# COMM3710F11001frey

## COMM3710 - Fall 2011 - Section 001 - Reading Notes - Frey

### riosjosh

Inferential statistics (inductive statistics) is used to do two things: estimation, which is used to generalize the results from a sample to its parent group, and significance testing, which is the likelihood that the results are by chance. Researchers often estimate population characteristics (called parameters) on the basis of characteristics found in a sample (called statistics). Hence, estimation procedures are often referred to as parametric statistics. Estimates are based on two assumptions: that the variables are normally distributed in the population and a random sample has been taken.

Asymptotic – a curve that runs on forever without ever touching a line

In a normal distribution 99.72% of all scores are accounted for between ±3 SD or standard deviations. Scores from any research or survey can be converted to “z-scores” or standard scores. This way the scare of the evaluation can be eliminated. For example an IQ score of +2.75SD would be labeled as genius because we know that only 2.14% of the population lie between +2SD and +3SD. Data can also be manipulated to be normally distributed a common example of this is when a teacher curves a course or test by using the mean and standard deviation.

Kurtosis – refers to how pointed or flat the shape of a curve is

A normal curve is called mesokurtic because its highest peak is also the center point and has two tails coming off of it equally. A leptokurtic curve, or distribution, is tall and sharply pointed, with scores clustered around the middle.
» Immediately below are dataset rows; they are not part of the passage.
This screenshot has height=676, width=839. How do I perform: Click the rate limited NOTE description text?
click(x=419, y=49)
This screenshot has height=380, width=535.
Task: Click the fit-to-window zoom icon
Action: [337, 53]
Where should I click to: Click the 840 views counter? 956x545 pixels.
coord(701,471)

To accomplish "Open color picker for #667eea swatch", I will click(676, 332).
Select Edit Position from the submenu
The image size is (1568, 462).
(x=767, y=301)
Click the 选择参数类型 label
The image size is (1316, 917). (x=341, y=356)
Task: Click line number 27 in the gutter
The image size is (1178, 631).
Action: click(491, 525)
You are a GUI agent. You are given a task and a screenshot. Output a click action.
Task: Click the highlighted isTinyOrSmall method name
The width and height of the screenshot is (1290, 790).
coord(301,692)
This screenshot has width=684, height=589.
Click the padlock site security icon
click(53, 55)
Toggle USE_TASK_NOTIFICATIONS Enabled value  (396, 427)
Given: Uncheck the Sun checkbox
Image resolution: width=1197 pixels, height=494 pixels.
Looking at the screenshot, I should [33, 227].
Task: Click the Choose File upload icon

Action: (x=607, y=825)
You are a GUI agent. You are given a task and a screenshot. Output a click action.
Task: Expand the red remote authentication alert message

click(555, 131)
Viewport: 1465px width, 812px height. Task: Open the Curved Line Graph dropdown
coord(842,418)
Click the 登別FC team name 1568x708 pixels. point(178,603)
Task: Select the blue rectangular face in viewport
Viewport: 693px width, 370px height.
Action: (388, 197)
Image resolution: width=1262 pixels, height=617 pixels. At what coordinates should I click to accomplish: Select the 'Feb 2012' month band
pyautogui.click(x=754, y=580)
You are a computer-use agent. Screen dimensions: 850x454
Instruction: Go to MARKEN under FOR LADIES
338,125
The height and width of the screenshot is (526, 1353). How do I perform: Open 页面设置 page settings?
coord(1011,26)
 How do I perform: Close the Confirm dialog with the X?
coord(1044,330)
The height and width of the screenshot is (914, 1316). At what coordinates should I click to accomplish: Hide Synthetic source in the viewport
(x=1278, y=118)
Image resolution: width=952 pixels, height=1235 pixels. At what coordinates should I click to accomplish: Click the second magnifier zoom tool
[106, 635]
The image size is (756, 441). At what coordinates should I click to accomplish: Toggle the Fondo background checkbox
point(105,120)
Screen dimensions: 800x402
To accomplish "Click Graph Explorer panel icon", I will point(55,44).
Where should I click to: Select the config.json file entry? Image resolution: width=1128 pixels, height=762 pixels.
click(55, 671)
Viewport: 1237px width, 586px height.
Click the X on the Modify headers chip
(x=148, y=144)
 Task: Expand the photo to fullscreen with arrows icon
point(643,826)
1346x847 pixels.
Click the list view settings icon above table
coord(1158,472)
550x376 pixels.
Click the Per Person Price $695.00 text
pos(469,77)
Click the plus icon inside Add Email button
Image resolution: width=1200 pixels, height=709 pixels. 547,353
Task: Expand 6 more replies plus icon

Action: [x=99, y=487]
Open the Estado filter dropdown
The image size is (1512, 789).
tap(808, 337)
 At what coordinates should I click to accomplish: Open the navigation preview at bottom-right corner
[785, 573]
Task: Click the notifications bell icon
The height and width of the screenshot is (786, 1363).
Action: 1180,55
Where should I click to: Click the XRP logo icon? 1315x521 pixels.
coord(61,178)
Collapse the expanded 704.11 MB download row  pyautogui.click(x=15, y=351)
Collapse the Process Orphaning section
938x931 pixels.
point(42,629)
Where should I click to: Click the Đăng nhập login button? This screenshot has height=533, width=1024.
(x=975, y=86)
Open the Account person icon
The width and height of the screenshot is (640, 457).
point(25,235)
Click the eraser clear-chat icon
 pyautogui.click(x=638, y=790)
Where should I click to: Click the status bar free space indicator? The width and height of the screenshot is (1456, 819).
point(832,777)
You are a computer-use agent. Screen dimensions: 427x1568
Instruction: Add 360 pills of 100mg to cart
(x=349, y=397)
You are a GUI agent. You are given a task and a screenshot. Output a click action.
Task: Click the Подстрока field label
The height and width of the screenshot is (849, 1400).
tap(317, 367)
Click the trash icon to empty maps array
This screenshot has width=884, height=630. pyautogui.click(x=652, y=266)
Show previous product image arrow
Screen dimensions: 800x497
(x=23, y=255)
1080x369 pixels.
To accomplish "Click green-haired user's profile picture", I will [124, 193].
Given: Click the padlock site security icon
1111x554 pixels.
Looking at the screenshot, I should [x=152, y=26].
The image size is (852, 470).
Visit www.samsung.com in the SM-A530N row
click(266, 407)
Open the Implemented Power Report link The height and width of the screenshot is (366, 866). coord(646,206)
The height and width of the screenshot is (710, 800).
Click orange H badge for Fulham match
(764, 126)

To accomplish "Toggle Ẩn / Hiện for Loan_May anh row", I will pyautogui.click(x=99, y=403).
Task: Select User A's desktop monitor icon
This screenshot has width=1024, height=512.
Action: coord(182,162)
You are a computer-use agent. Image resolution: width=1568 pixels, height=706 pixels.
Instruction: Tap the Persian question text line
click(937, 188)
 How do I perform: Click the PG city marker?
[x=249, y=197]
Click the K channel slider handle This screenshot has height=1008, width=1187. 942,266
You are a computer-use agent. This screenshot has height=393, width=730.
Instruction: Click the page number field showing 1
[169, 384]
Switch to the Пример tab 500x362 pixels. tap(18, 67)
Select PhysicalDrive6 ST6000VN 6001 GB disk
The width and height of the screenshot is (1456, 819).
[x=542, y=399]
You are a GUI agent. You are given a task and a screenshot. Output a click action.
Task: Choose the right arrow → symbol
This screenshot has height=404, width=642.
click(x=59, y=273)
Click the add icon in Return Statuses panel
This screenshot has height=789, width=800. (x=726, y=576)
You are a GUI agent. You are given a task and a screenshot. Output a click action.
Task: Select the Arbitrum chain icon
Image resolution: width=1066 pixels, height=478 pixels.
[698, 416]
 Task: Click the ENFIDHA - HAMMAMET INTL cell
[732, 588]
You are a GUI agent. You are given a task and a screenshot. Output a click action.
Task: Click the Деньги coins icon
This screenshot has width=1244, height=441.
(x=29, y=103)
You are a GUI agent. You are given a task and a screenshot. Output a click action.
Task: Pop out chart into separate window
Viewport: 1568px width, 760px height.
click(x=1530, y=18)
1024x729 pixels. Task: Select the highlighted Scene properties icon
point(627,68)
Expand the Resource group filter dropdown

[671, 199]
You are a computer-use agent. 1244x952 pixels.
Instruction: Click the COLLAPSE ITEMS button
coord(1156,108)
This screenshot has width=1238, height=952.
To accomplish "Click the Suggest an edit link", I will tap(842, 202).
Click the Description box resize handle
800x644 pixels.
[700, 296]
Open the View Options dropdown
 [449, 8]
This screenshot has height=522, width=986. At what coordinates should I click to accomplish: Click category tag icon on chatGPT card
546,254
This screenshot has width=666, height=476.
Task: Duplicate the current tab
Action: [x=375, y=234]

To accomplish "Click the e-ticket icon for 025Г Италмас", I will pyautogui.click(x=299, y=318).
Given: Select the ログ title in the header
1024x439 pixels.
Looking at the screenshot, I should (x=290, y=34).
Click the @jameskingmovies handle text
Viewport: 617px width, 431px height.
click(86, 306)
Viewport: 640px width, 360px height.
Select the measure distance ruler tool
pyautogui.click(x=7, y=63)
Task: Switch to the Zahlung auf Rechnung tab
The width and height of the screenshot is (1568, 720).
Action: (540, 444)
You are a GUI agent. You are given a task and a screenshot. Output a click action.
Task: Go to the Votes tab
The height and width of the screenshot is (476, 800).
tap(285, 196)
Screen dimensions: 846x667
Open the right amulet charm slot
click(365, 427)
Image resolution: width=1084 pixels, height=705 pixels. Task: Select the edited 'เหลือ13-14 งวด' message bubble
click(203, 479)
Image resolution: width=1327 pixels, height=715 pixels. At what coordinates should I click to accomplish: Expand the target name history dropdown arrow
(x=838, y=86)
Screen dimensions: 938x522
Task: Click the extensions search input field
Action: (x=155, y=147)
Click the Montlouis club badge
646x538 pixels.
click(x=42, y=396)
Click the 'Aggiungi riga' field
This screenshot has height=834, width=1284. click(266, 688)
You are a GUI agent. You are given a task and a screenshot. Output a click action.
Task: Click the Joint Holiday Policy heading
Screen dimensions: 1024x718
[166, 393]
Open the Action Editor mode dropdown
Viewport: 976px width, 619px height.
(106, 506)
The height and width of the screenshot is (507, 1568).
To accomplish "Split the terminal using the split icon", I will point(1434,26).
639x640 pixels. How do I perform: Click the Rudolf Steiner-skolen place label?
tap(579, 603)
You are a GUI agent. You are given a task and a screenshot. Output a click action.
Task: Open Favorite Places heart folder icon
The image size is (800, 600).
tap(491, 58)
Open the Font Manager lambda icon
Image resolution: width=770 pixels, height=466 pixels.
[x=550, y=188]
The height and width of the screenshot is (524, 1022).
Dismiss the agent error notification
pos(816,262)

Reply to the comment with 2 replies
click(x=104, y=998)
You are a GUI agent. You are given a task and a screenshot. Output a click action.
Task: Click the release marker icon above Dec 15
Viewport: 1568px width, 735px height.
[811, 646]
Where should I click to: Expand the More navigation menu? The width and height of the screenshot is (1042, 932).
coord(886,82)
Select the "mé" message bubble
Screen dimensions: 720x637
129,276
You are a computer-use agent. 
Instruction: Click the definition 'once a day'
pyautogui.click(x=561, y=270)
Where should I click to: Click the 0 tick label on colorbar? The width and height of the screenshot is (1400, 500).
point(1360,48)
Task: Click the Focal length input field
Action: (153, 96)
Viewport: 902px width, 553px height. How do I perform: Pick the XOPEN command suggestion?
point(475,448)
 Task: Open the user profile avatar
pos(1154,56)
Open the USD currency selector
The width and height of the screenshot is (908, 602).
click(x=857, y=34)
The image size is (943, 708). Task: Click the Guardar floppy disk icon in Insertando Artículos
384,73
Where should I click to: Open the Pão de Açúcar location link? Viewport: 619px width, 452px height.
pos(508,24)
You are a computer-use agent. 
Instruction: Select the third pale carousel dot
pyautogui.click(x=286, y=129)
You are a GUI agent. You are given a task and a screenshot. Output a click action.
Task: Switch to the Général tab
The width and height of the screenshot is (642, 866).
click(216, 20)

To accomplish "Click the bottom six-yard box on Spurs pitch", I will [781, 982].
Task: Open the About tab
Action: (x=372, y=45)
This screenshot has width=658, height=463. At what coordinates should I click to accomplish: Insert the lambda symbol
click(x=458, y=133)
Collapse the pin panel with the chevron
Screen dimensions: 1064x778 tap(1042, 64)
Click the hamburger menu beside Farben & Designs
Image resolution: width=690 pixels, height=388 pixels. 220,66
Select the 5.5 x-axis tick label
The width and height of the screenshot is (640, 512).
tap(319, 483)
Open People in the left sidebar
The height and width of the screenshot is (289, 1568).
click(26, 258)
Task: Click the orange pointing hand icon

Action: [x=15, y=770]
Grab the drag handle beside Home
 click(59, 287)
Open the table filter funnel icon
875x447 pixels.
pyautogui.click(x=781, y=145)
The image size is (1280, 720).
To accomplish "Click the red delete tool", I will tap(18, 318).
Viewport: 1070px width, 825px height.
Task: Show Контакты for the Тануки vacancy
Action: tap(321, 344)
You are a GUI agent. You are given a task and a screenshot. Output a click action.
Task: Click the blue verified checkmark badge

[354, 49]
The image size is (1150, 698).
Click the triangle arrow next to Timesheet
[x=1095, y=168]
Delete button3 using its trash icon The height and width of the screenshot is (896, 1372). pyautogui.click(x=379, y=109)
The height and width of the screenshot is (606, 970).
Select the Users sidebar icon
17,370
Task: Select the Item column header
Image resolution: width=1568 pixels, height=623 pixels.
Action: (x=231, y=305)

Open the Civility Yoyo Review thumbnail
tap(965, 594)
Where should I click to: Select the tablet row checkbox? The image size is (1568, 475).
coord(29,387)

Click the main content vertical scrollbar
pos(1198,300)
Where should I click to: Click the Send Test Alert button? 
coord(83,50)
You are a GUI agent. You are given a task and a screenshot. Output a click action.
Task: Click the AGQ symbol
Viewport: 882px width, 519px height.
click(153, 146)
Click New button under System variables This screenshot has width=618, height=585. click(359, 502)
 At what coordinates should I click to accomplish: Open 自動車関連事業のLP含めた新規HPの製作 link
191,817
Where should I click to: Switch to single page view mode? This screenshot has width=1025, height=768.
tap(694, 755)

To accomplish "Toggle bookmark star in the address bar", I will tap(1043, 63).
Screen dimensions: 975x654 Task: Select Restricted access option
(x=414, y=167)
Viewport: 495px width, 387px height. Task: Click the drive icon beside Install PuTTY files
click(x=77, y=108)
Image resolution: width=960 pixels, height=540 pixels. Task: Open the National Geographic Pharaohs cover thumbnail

A flat curve or platykurtic curve has scores that are mostly evenly distributed.

Skewness refers to where the scores are located. A positively skewed curve, or distribution, is when most of the scores are on the left and the tail runs out to the right. A negatively skewed curve occurs when most of the scores are on the right and the tail goes off to the left.

Random sample means that everyone in the population has an equal chance at being selected. Thanks to Central Limits Theorem there are many ways we can use samples. When using smaller samples and non-random samples it is up to the researcher to check that a normal distribution has been obtained.